EXCERPT>
Model Card for UniSS

Model Details

Model Description

UniSS is a unified single-stage speech-to-speech translation (S2ST) framework that achieves high translation fidelity and speech quality, while preserving timbre, emotion, and duration consistency. UniSS supports English and Chinese now.

Model Sources

Quick Start

  1. Install the environment and get the code
conda create -n uniss python=3.10.16
conda activate uniss
git clone https://github.com/cmots/UniSS.git
cd UniSS
pip install -r requirements.txt
# If you are in mainland China, you can set the mirror as follows:
pip install -r requirements.txt -i https://mirrors.aliyun.com/pypi/simple/ --trusted-host=mirrors.aliyun.com
  1. Download the weight

The weight of UniSS is on HuggingFace.

You have to download the model manually, you can download it via provided script:

python download_weight.py

or download via git clone (skip this if you have download via python script):

mkdir -p pretrained_models

# Make sure you have git-lfs installed (https://git-lfs.com)

RECORDS PROVIDED>
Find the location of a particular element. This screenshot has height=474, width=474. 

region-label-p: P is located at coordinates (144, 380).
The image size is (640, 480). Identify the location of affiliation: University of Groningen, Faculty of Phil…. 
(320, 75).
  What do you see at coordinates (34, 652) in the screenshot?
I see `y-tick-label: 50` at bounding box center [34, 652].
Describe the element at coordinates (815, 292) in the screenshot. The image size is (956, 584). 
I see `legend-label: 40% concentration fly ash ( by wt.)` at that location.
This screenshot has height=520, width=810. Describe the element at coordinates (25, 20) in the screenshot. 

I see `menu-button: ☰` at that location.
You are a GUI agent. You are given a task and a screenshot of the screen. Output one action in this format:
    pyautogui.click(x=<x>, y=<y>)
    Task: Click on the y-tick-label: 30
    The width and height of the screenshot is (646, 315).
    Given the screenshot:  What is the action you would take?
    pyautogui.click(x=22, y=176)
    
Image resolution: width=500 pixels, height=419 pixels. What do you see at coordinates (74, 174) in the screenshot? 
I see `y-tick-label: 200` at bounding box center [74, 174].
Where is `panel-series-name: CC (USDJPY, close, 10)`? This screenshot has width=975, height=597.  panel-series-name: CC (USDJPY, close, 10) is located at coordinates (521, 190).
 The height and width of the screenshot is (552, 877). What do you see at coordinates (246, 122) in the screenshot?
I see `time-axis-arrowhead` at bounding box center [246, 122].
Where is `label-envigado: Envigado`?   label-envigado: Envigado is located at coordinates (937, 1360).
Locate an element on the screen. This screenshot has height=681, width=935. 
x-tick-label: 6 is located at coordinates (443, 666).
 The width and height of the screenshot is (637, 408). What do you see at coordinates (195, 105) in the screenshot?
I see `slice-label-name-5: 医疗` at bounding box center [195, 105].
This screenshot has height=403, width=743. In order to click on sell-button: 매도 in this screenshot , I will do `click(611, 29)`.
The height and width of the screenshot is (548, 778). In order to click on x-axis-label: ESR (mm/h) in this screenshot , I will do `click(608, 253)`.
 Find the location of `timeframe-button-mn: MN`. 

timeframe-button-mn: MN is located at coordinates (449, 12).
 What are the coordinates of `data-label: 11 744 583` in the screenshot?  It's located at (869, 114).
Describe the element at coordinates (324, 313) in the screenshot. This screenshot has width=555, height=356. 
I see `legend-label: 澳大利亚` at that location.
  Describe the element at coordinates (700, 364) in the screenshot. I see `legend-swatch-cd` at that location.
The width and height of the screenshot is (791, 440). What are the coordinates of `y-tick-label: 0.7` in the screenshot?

DIRECTIVE 1> From the UniSS model card, list the kinds of consistency that UniSS preserves.
DIRECTIVE 2> Go on with the UniSS model card from the point where it stops.
The entries have no connection to the UniSS model card.

EXERCISE RESPONSE 1> Timbre, emotion, duration

EXERCISE RESPONSE 2>
git lfs install

git clone https://huggingface.co/cmots/UniSS pretrained_models/UniSS
  1. Run the code
import soundfile
from uniss import UniSSTokenizer
from transformers import AutoTokenizer, AutoModelForCausalLM
import torch
from uniss import process_input, process_output

# 1. Set the device, wav path, model path
device = torch.device("cuda" if torch.cuda.is_available() else "cpu")

wav_path = "prompt_audio.wav"
model_path = "pretrained_models/UniSS"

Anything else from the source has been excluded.